Oh man you've got to use a crutch.  Not only does it let you take much bigger rips but you don't have to use a roach clip when it gets to the end.


----------



## The Effen Gee (May 11, 2009)

I stopped needing crutches years ago.

Its all in the roll and the paper chosen.


----------



## lordhighlama (May 11, 2009)

I guess I just don't like sucking in little bits of resinous bud while taking a rip.


----------



## crozar (May 11, 2009)

it depends on the bud , some must be used with tobacco because i lacked knowledge of mj , this site really helped me especially ya'll , the reason im saying this because if i had the knowledge i wouldve dried the buds to be smoked pure , but i used to smoke pure , some which worked , and sometimes the stash comes hard to burn , even when crushed like powder.
overrall that jay looks good fora  relaxation time , but when going to uni by car my jay was 2wice as big  , i had times on the end of my time in downunder where it was a real killer.


----------



## NYC_Diesel x Jack_Herer (May 11, 2009)

lordhighlama said:
			
		

> To the OP sounds like you've got to get a bit better at rolling your J's. Take the advise of PH and NYC then just add a crutch at the end and you've got yourself a sweet joint. I use a thin strip of cardboard strait off the rolling paper case.


 
I do this too.  I tear of a whit epiece of cardboard from my cigerrete pack about 1/4 inch wide.  I roll this between my fingers and place it in the end of the J I am going to smoke from before I roll it.  This causes me to not need to smoke the J all the way down to the nub, burning my fingers and make sure I am not wasting any MJ.  When it was shown to me it was called a "ghetto filter".


----------



## The Effen Gee (May 11, 2009)

If you look closely at the first pic in the second set, you can see how the "Yin-Yang" technique leaves not enough room for ant "treats" to pass through. The openings are actually far smaller than the opening on a conventional crutch, even the pre-rolled tubes available on the market today.


----------



## NYC_Diesel x Jack_Herer (May 11, 2009)
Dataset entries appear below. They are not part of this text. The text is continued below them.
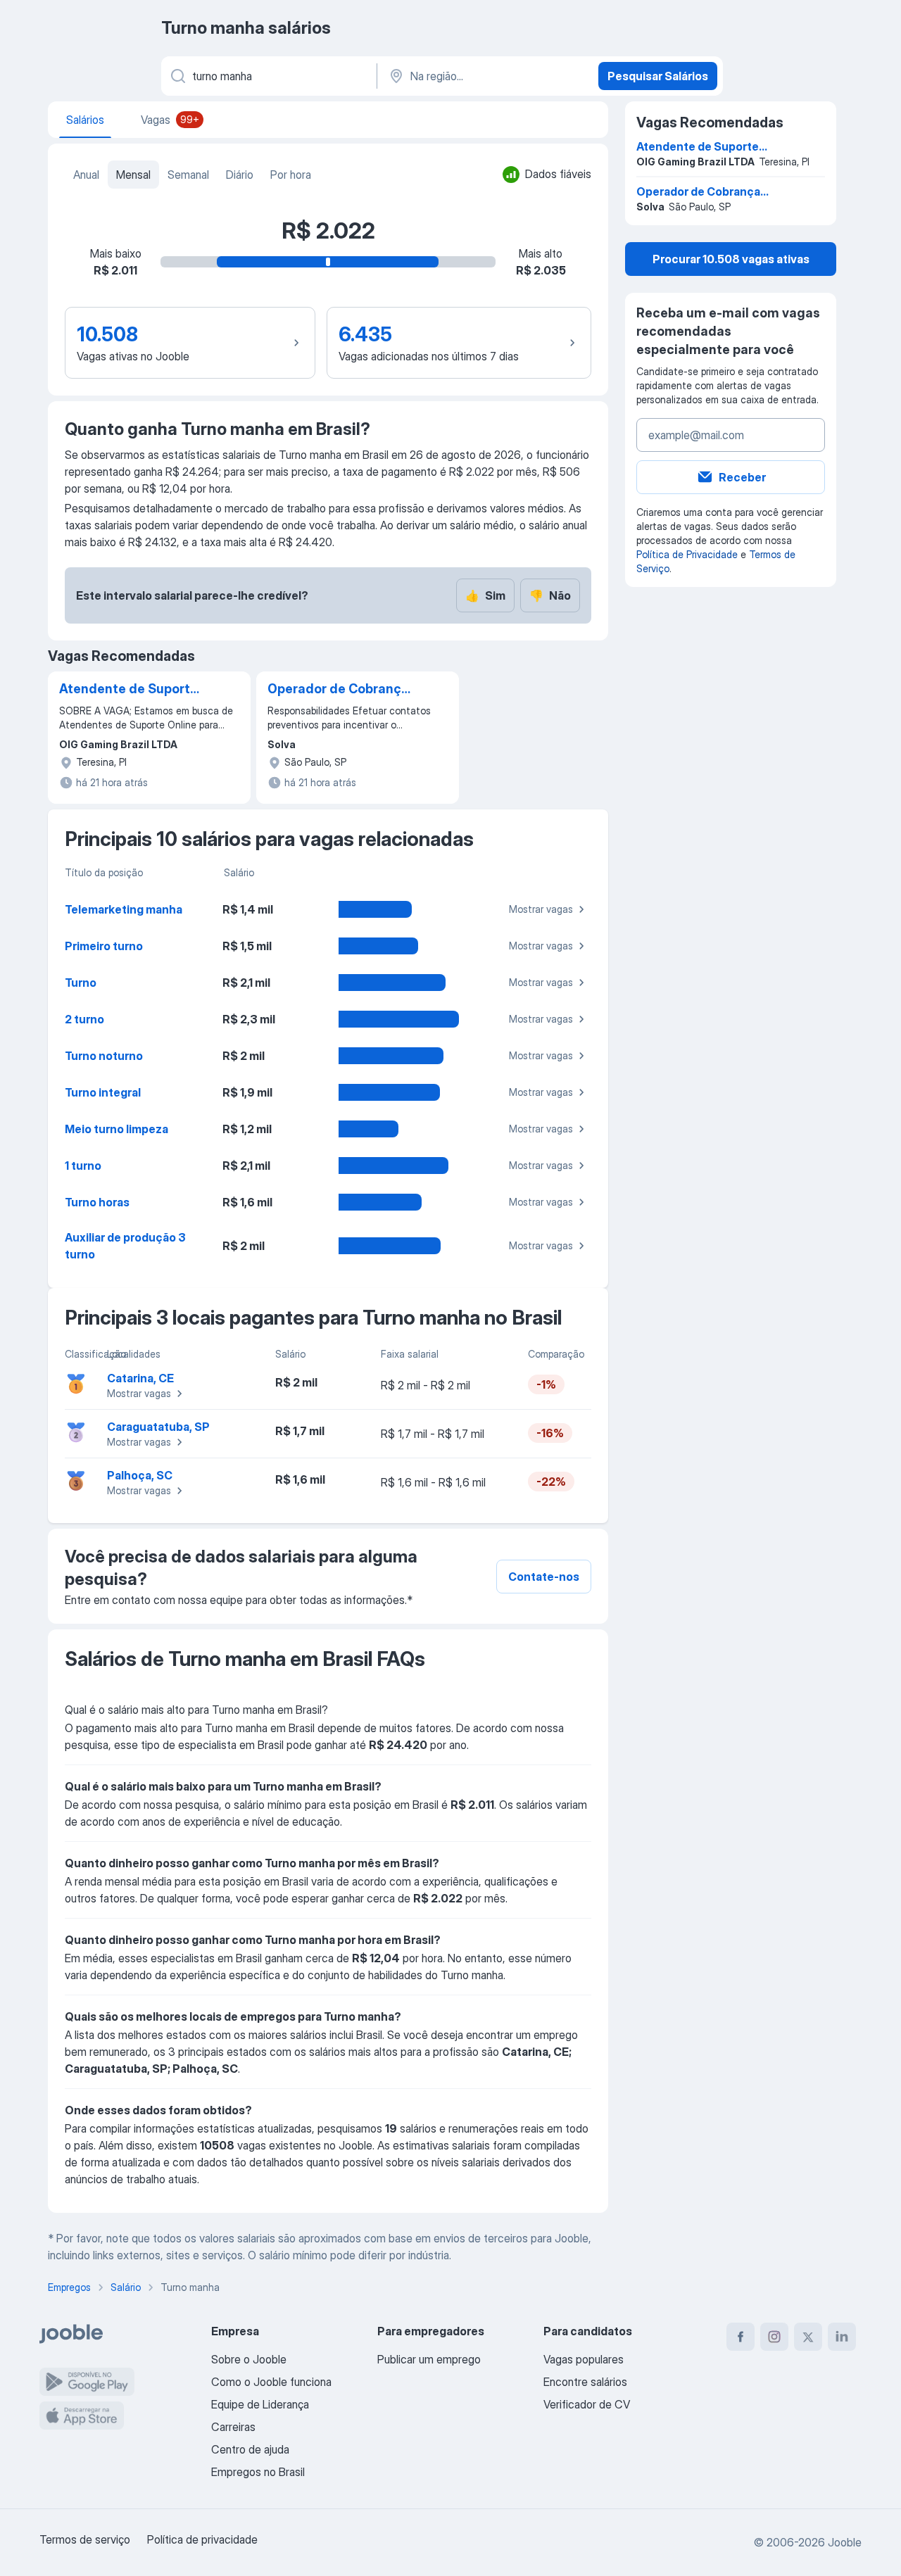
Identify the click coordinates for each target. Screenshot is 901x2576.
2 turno (84, 1019)
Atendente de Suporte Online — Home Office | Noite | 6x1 (131, 689)
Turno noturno (104, 1056)
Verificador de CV (586, 2404)
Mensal (133, 175)
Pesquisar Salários (657, 76)
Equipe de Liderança (260, 2404)
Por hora (290, 175)
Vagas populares (583, 2359)
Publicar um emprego (429, 2359)
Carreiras (233, 2427)
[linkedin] (842, 2337)
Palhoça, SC (139, 1475)
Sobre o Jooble (248, 2359)
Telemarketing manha (123, 909)
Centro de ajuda (250, 2449)
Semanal (188, 175)
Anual (86, 175)
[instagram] (774, 2337)
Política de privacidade (202, 2539)
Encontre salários (585, 2382)
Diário (239, 175)
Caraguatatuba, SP (158, 1427)
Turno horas (97, 1202)
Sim (485, 595)
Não (550, 595)
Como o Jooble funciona (271, 2382)
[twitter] (808, 2337)
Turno (80, 983)
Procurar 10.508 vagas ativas (731, 259)
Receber (742, 477)
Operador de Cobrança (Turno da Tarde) (338, 689)
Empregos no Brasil (258, 2472)
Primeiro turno (104, 946)
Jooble (845, 2542)
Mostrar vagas (541, 909)
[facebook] (740, 2337)
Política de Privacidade (687, 554)
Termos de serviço (84, 2539)
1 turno (83, 1165)
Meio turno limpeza (116, 1129)
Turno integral (103, 1092)
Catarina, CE (140, 1378)
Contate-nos (543, 1577)
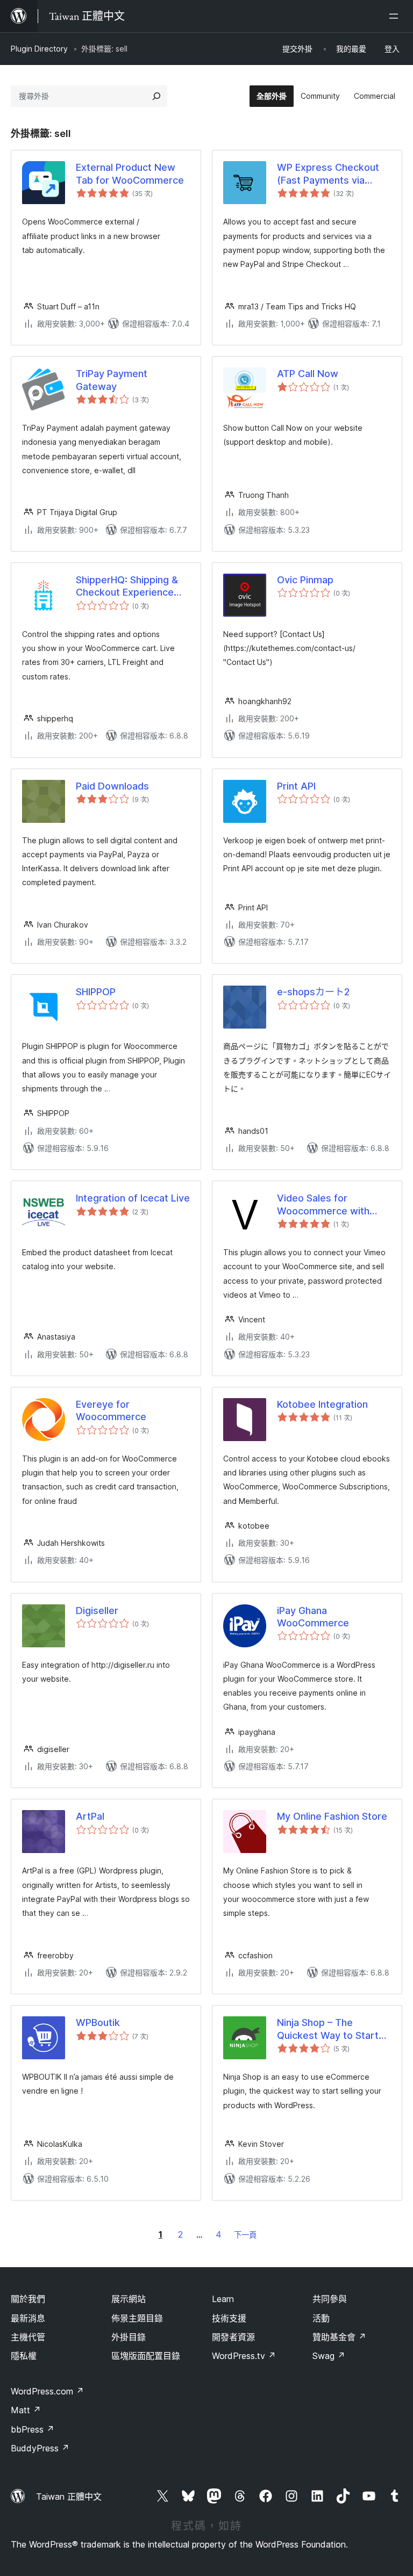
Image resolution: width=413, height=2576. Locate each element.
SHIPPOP (96, 991)
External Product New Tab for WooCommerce (130, 173)
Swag (328, 2355)
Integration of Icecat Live (133, 1198)
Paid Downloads (112, 786)
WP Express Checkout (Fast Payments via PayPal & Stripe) (328, 174)
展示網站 (128, 2298)
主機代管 (28, 2337)
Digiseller (97, 1610)
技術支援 (229, 2318)
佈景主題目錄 (137, 2318)
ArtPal (90, 1816)
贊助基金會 (339, 2337)
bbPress (32, 2429)
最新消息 (28, 2318)
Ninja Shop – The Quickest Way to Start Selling (328, 2029)
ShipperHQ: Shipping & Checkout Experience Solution (127, 586)
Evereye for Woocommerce (111, 1410)
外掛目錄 (128, 2337)
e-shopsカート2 (313, 991)
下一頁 (245, 2234)
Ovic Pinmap (305, 579)
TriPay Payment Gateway (111, 380)
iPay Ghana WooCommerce (313, 1617)
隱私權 (24, 2355)
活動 (321, 2318)
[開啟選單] (396, 16)
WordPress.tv (244, 2355)
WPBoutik (98, 2022)
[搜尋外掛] (156, 96)
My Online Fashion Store (332, 1816)
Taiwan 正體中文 (69, 2496)
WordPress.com (47, 2391)
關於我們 (28, 2298)
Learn (223, 2298)
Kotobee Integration (322, 1404)
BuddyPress (40, 2448)
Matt (26, 2410)
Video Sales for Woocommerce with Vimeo (323, 1204)
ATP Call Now (307, 373)
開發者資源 (233, 2337)
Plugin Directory (39, 48)
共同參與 (329, 2298)
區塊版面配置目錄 (145, 2355)
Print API (296, 786)
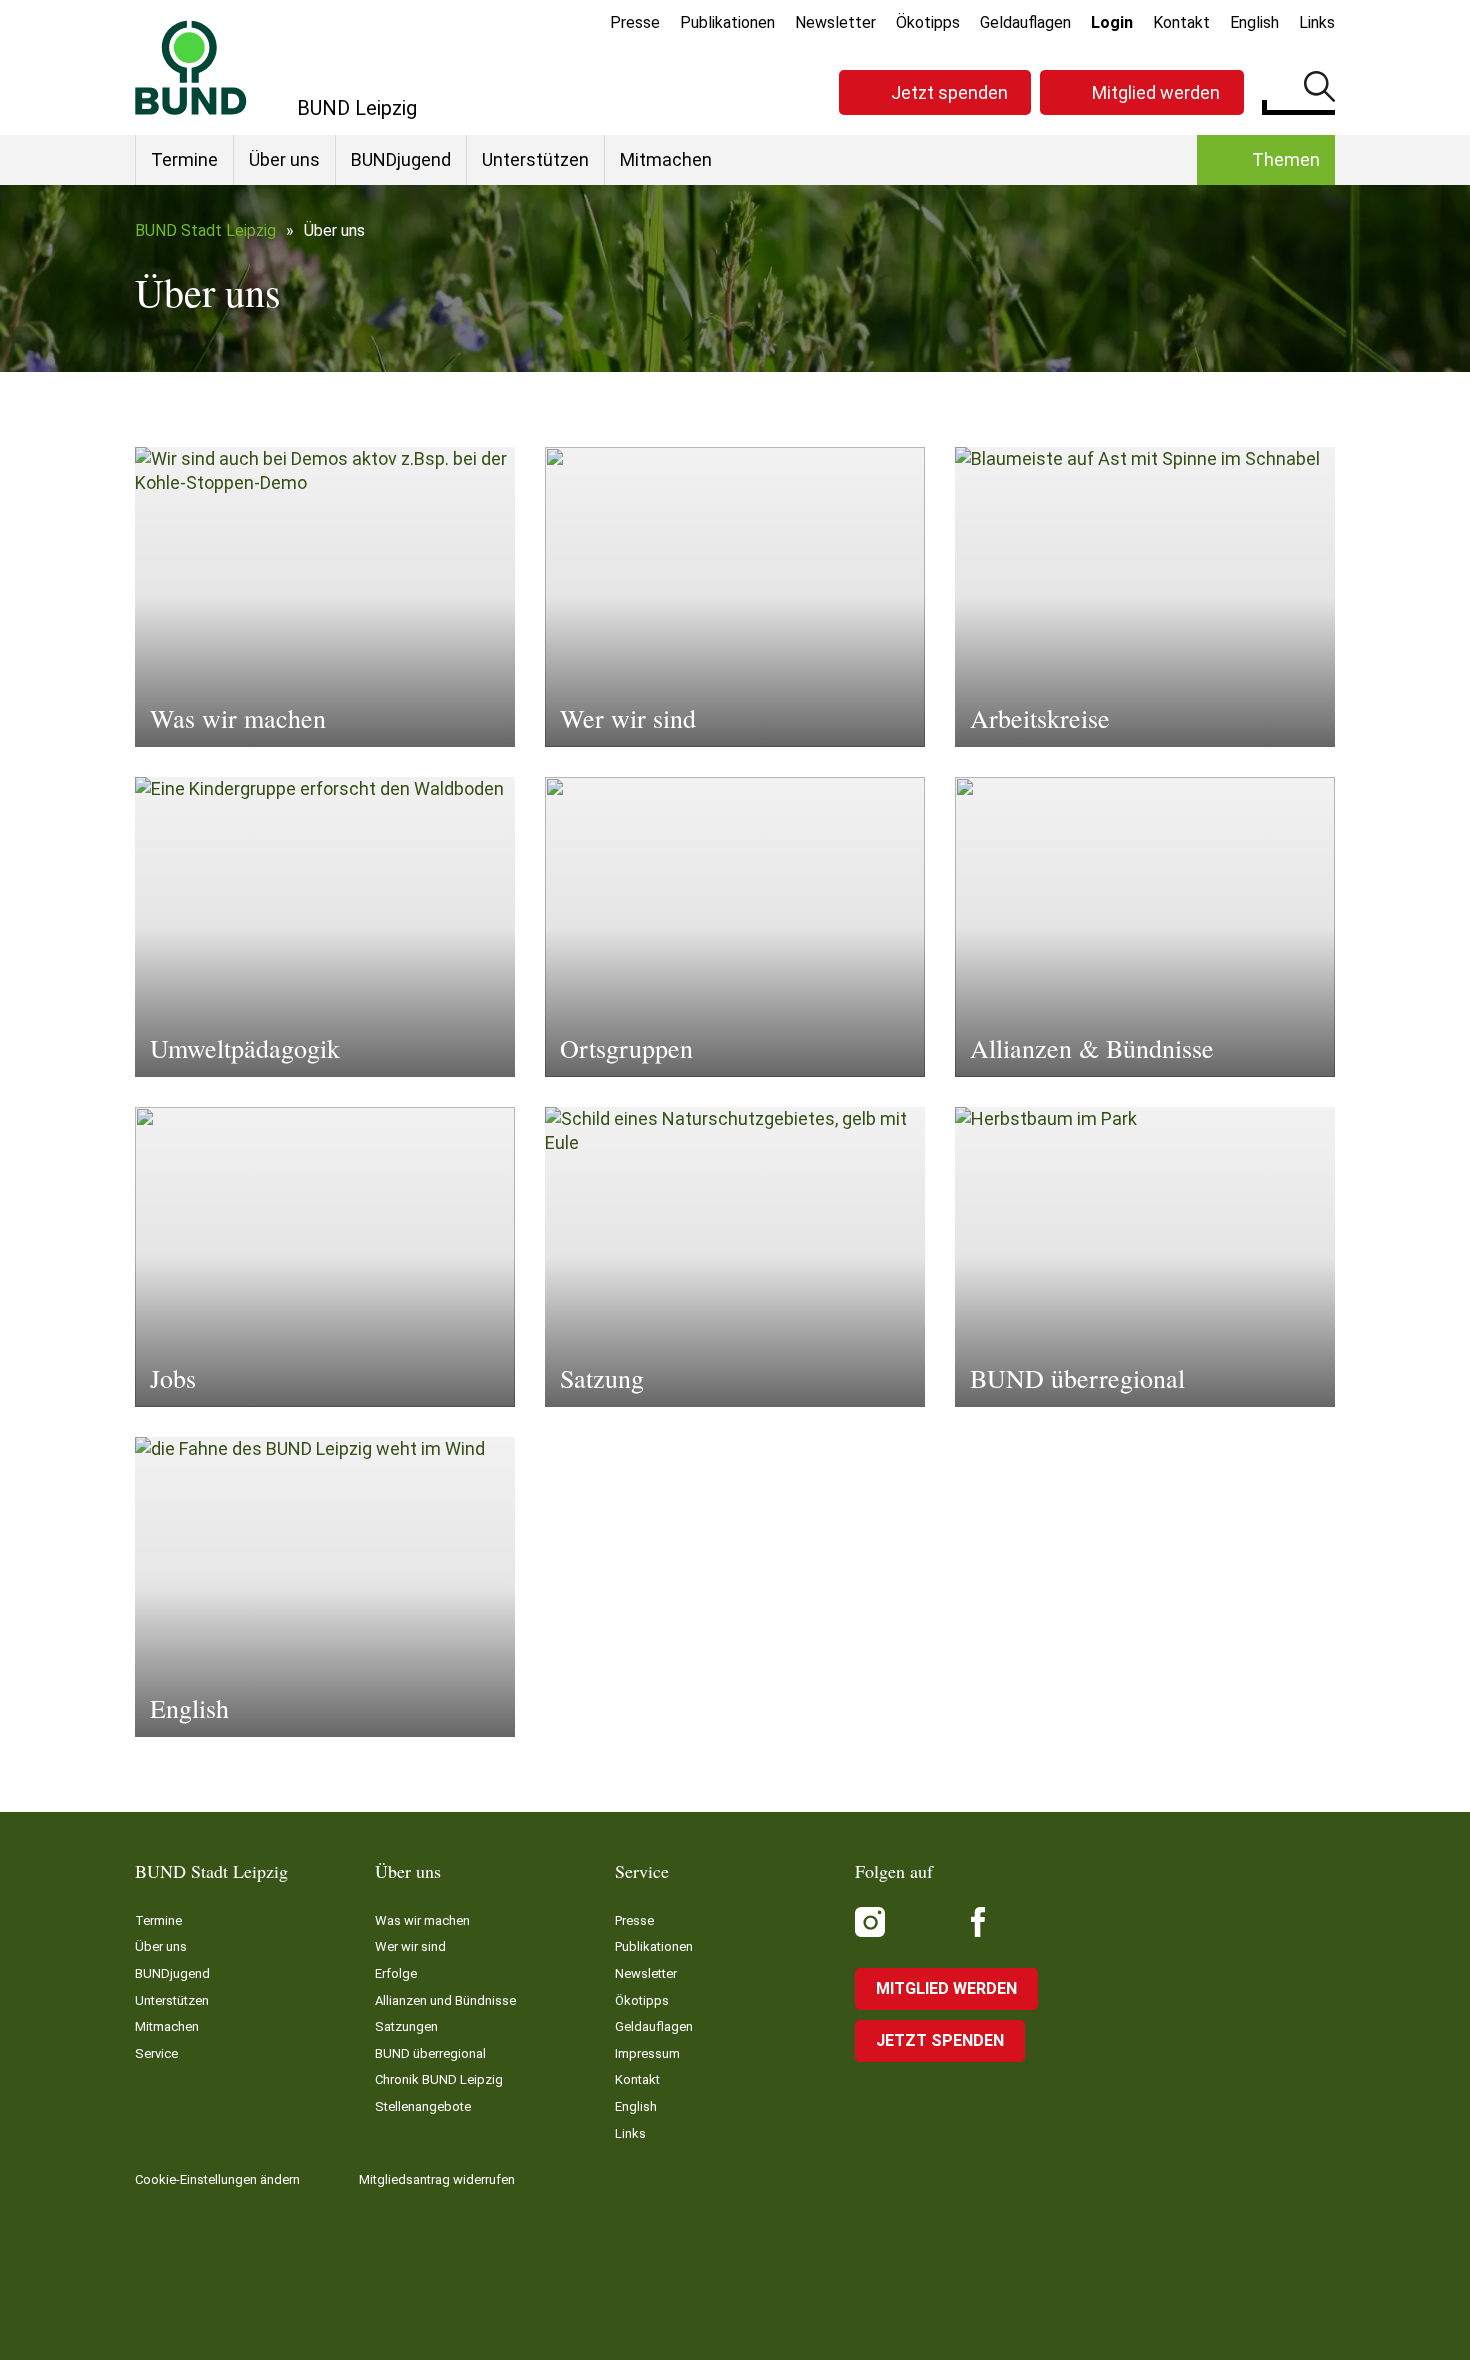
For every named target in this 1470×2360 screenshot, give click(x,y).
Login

But to be honest, I'm a daily smoker and I haven't smoked a J in years.  To me it just wastes too much.  If I end up with shake it goes in the vaporizer.


----------



## lordhighlama (May 11, 2009)

The Effen Gee said:
			
		

> If you look closely at the first pic in the second set, you can see how the "Yin-Yang" technique leaves not enough room for ant "treats" to pass through. The openings are actually far smaller than the opening on a conventional crutch, even the pre-rolled tubes available on the market today.


 

aaahhhhh... now I see what your talking about.  Like how you call them ant "treats" lol!


----------



## The Effen Gee (May 11, 2009)

...Also, if your bud has high levels of nitrogen it wont burn well.


----------



## SherwoodForest (May 11, 2009)

This is a mind blowing post to me.:shocked:  Cracks me up how much detail some guys go into explaining their rolling technique. And that one post about slurping on the rolled hoot then drying it! That is known as a nigga lippa or a CC where I'm from. And you Ausies with your tobacco and cones, yuk! Man I wish I could get my hands on a Big Bamboo album paper, the one the size of that Cheech and Chong album.  Led Zeppelin!


----------



## The Effen Gee (May 11, 2009)

Um, I live in california and have yet to find somebody who can roll cones like me.


----------



## leafminer (May 11, 2009)

Yeah right!
It's just patience. Properly cured bud smokes just fine in a joint. It is no good letting lumps get in there, that's gonna cause uneven burning or it will go out.
Just be patient and make sure you turn the bud into nice easy to roll fragments and strands. Some of the 'hard' bud can take a while to 'process'. 
And if you get a run .. . just lick a finger and use it to wet the side that is burning too fast. That'll help.
And as for using triple skins? Yeah I used to do that once. Before I learnt how to grow dynamite bud!


----------



## leafminer (May 11, 2009)

SherwoodForest said:
			
		

> This is a mind blowing post to me.:shocked:  Cracks me up how much detail some guys go into explaining their rolling technique. And that one post about slurping on the rolled hoot then drying it! That is known as a nigga lippa or a CC where I'm from. And you Ausies with your tobacco and cones, yuk! Man I wish I could get my hands on a Big Bamboo album paper, the one the size of that Cheech and Chong album.  Led Zeppelin!



I bought Big Bamboo on vinyl and when I got it home I found some mutha had stolen the damn paper!


----------



## SherwoodForest (May 11, 2009)

The Effen Gee said:
			
		

> Um, I live in california and have yet to find somebody who can roll cones like me.


 Yours look impressive no doubt. In Australia they always roll cones an use tobacco in them. I seen a guy roll one with one hand on the beach in about 6 seconds, smoked perfect, they just need to keep the tobaco out of it.


----------



## ozman (May 23, 2009)

Woo Hoo OK I figured out wha.t was wrong.Brand Loyalty,Ive use zig zags for so long never thought of anything else,I prefer zig zag cut corners slo burn....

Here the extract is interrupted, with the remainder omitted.